▶ **WORK INSTRUCTIONS**: Pull out every line from the line containing "Instruction: Select the" through the end of the material, both ends included, and reproduce it exactly. Keep pictures out.
»»
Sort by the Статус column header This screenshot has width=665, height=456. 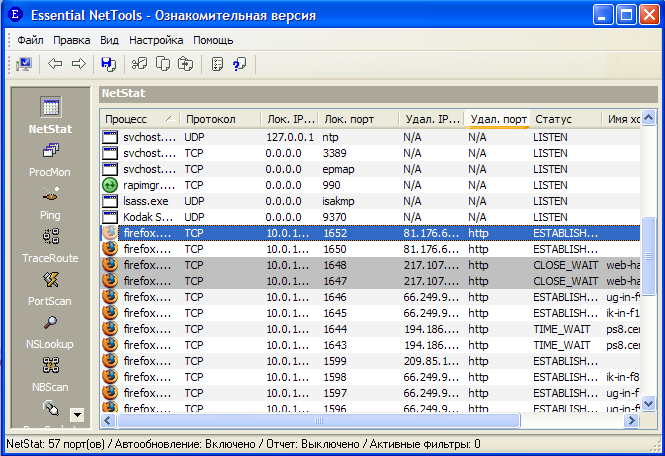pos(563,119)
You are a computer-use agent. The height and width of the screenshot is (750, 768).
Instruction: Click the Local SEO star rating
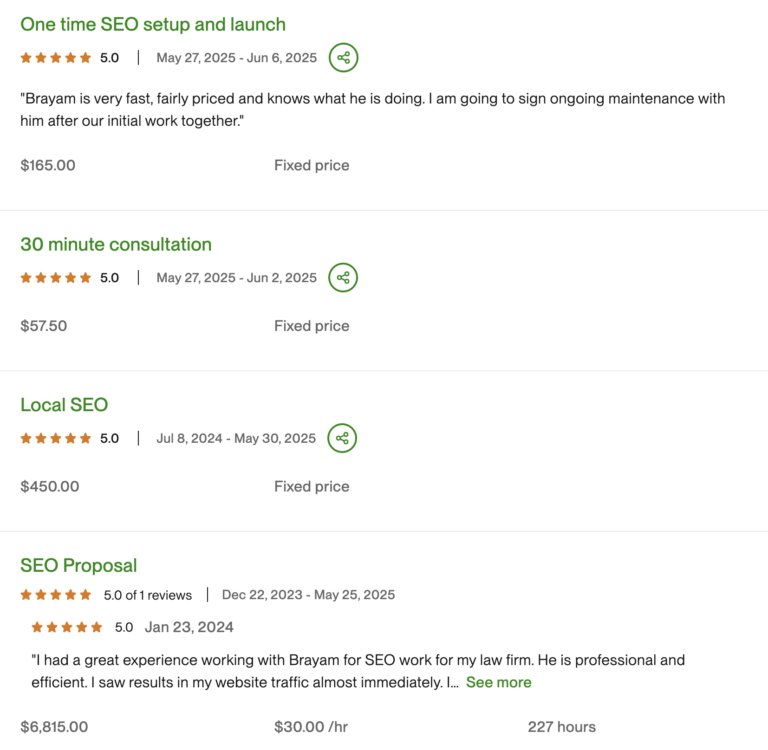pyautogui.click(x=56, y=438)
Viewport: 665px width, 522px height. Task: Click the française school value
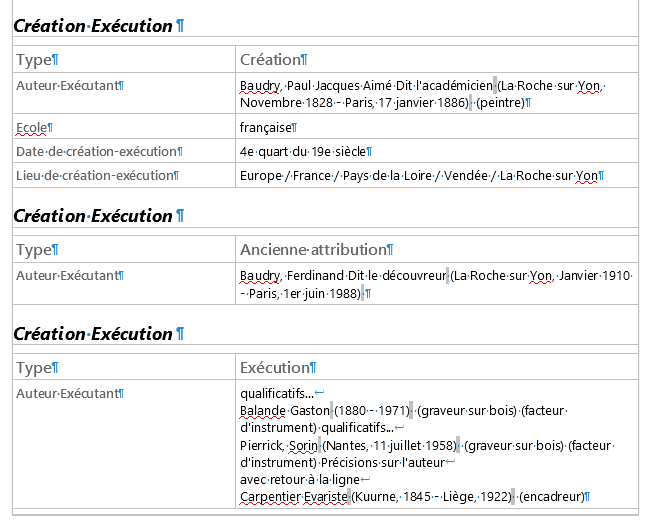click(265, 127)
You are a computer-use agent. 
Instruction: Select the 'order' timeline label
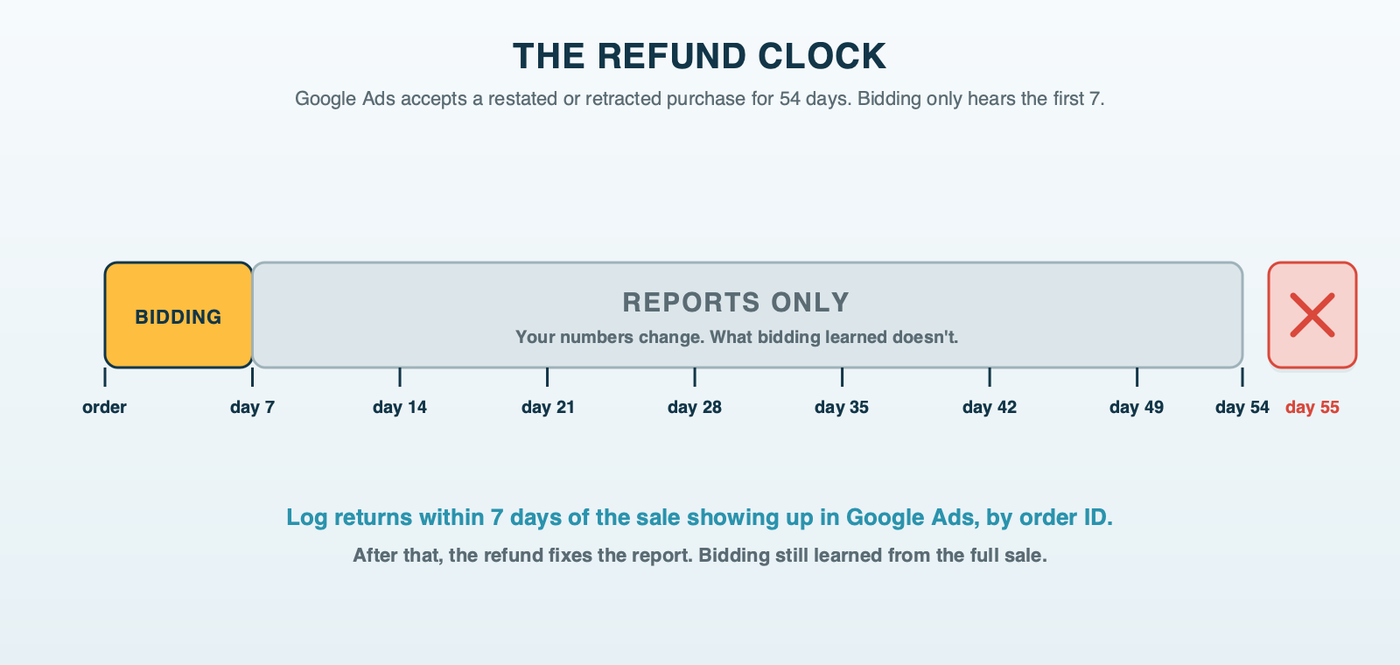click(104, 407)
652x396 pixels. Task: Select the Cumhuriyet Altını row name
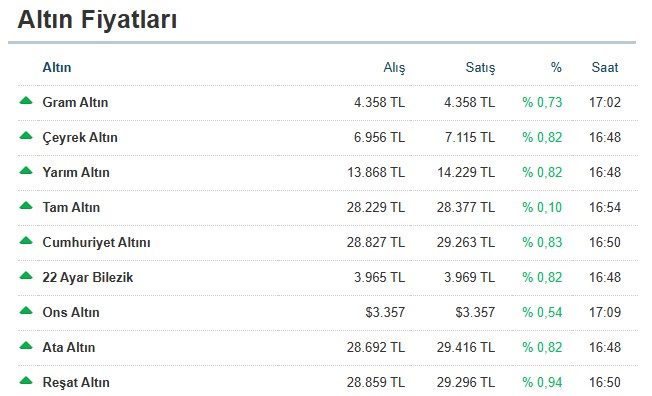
««
▶ **ANSWER SECTION**:
Instruction: Select the 'order' timeline label
click(104, 407)
652x396 pixels. Task: Select the Cumhuriyet Altını row name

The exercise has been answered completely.